Norman O’Neill, 44, who had unprotected sex with women after failing to tell them about his condition, was branded a “danger to women” by a judge at Southampton Magistrates’ Court and slapped with a four-year Sexual Risk Order – and if he breaks it he could face up to five years in jail.
He must contact officers and provide the details of each woman he plans on having sex with so police can warn them about his condition and is banned from inviting any women into his home unless he calls police first.
O’Neill, from Southampton, was served with the order following a civil case brought by Hampshire Constabulary. He is alleged to have put “vulnerable” women at risk by engaging in unprotected sex without telling them he has HIV.
Detective Sergeant Craig Fielding, from Hampshire Constabulary, told the court O’Neill enticed women back to his home by promising them drugs and alcohol.
The court heard on one occasion a woman woke up to discover the lower half of her clothing had been removed. She made a formal complaint but O’Neill denied raping her and there was insufficient evidence that sexual intercourse had taken place.
On another occasion, a woman allegedly woke up to find her clothes torn and blood on her legs. The court was told O’Neill locked her in the flat for several days.
He was arrested but denied committing any offences and the woman was not prepared to support a prosecution.

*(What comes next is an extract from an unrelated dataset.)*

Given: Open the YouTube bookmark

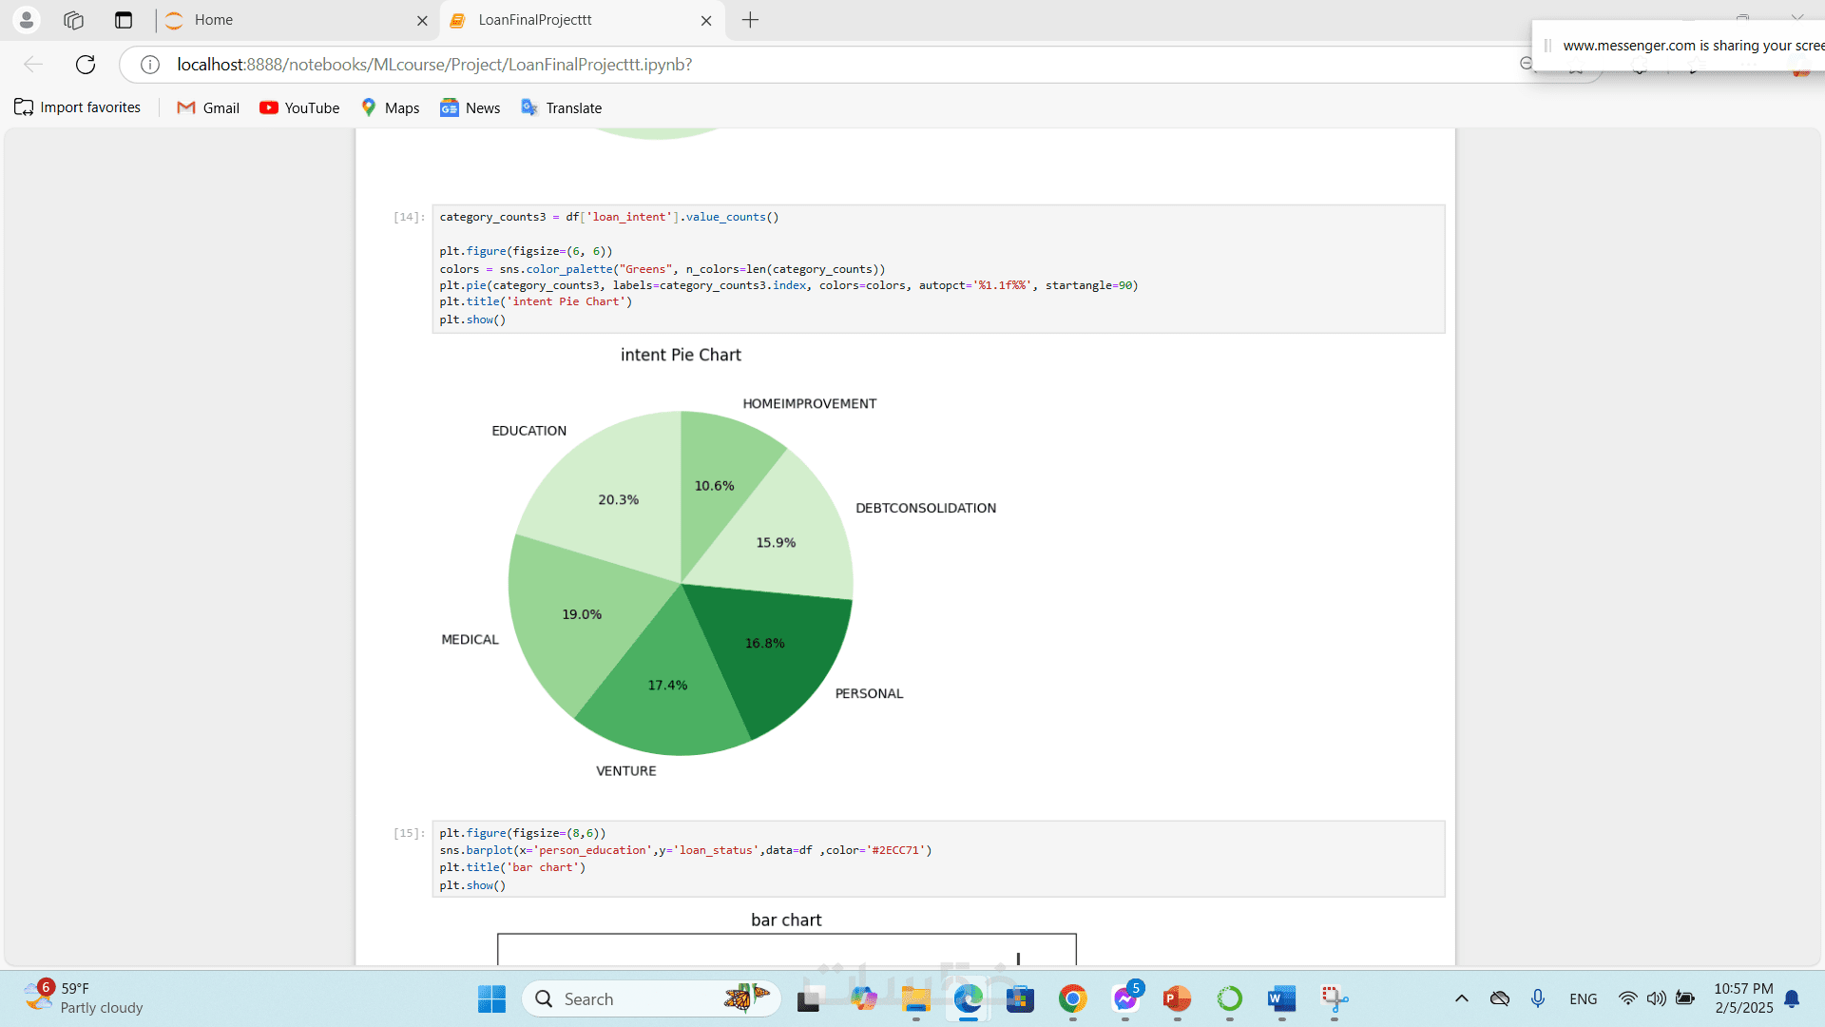Looking at the screenshot, I should click(x=299, y=107).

As a result of being subject of the court order, O’Neill must inform women he has HIV before any sexual activity takes place. The order also includes a curfew preventing O’Neill from leaving his home between 10pm and 7am.
Under the civil order, O’Neill must not invite any woman into his home without giving police her name and contact details – giving officers the chance to call her in advance and issue an appropriate warning.
If he fails to comply with the order he could be prosecuted and jailed for up to five years.